I’ve been on way too many diets. Most have not helped me. Here’s the main reason: they were not lifestyle changes. They were temporary fixes to a permanent problem. They were based on deprivation and willpower. Here’s what has worked: when I made real, lasting changes to my eating habits that were healthy, tasty, fueled my body, and extremely satisfying. It took work at first, but as the changes became new habits, it became easier. And my body craved the new foods. I felt like this was a new life for me, not a desperate attempt to cheat nature.

This story of Jesus’ is similar. He wasn’t asking people to go on a fad diet – to strive through worry and intimidation to stay awake in the middle of the night. This approach is bound to fail because it’s not genuine nor is it lasting. Jesus expects people to live in a state of alertness and readiness. He wants people to be aware and active, not passive and content. Such a state cannot come through quick fixes. Toughing it out won’t work.

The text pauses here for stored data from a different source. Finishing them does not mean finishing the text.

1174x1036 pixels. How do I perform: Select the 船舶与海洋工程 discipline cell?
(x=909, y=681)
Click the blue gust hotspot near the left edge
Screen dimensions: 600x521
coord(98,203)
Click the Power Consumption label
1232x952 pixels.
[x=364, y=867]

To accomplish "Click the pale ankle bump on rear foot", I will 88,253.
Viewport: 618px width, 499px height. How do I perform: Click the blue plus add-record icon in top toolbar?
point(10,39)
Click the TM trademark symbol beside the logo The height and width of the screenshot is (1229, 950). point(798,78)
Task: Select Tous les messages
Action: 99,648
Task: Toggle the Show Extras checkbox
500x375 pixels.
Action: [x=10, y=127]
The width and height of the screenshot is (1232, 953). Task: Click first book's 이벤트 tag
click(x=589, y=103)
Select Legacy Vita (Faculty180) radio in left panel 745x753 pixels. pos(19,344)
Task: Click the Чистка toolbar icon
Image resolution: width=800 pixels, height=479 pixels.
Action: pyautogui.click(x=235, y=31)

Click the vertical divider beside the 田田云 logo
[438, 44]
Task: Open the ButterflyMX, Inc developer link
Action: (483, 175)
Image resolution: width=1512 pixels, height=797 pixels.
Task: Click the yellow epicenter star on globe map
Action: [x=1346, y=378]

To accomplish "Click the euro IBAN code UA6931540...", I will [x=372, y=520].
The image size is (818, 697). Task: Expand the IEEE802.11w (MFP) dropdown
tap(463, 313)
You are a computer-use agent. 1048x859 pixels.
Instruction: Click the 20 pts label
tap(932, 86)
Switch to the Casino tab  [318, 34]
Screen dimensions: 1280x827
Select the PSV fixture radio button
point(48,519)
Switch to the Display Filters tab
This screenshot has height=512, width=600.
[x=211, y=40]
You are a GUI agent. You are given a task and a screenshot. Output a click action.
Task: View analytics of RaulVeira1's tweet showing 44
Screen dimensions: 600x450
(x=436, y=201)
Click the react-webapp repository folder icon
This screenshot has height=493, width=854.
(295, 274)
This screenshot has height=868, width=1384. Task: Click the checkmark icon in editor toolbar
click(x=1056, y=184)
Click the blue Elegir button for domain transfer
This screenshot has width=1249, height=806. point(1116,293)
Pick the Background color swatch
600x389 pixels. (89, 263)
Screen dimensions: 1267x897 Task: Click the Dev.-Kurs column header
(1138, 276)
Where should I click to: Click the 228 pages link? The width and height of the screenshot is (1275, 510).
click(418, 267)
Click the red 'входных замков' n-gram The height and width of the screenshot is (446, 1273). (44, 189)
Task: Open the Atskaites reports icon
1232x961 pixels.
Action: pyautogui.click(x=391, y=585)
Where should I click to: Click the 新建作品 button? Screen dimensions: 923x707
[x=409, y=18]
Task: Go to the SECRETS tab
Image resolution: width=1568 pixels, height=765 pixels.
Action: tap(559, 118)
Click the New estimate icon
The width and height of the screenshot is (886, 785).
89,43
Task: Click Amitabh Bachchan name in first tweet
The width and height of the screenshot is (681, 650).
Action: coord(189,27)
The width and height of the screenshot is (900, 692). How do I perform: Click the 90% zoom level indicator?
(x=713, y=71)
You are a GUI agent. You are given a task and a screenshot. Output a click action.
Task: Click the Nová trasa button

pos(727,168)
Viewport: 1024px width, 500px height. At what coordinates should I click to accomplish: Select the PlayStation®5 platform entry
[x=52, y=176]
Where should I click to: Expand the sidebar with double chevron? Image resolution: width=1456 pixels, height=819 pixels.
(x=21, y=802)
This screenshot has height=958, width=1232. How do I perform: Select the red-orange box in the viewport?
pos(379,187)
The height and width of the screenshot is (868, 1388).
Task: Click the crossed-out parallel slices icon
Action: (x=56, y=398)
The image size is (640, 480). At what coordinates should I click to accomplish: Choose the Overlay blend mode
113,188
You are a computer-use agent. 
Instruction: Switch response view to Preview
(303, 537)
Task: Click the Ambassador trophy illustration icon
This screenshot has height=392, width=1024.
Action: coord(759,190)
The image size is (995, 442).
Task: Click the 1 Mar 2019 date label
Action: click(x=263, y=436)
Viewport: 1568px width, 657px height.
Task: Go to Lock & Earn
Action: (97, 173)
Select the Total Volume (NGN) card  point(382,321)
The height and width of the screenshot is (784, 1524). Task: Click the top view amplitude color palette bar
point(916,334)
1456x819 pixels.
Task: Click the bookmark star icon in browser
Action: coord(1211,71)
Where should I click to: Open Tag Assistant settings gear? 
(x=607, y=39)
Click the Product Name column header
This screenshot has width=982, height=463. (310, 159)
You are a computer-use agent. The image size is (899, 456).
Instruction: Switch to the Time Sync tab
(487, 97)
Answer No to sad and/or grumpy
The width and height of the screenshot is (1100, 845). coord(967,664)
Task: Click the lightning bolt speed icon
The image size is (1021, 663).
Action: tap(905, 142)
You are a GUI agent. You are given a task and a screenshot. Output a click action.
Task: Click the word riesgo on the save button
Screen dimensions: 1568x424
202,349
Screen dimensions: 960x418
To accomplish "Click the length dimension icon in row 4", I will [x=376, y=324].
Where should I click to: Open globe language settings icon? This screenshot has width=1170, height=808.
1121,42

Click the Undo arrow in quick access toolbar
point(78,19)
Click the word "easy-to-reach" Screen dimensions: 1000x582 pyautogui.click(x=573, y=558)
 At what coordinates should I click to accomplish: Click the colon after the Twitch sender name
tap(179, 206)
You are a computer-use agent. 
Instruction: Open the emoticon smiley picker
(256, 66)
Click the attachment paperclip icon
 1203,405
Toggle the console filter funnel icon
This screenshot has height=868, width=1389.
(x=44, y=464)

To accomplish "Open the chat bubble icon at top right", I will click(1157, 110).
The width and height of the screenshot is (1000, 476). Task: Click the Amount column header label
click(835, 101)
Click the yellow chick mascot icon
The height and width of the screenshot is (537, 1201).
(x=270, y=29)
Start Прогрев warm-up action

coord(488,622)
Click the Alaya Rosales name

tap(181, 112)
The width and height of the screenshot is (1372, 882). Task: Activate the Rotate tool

What will work is a lifestyle change – changes that are satisfying because they fit right. Behaviors and attitudes that become new habits because they are good and healthy, lasting, and satisfying. Increasing our generosity by increasing our giving incrementally. Donating our time doing things we have a passion for. Helping change poverty, human trafficking, and global changes first by increasing our awareness of these things, and then by determining how we might become involved. This is the kind of readiness and preparation that we can sustain until the day Jesus calls us home.

Thank you, God, for preparing me. Now I just need to see that I can make the changes you wish to see. Amen.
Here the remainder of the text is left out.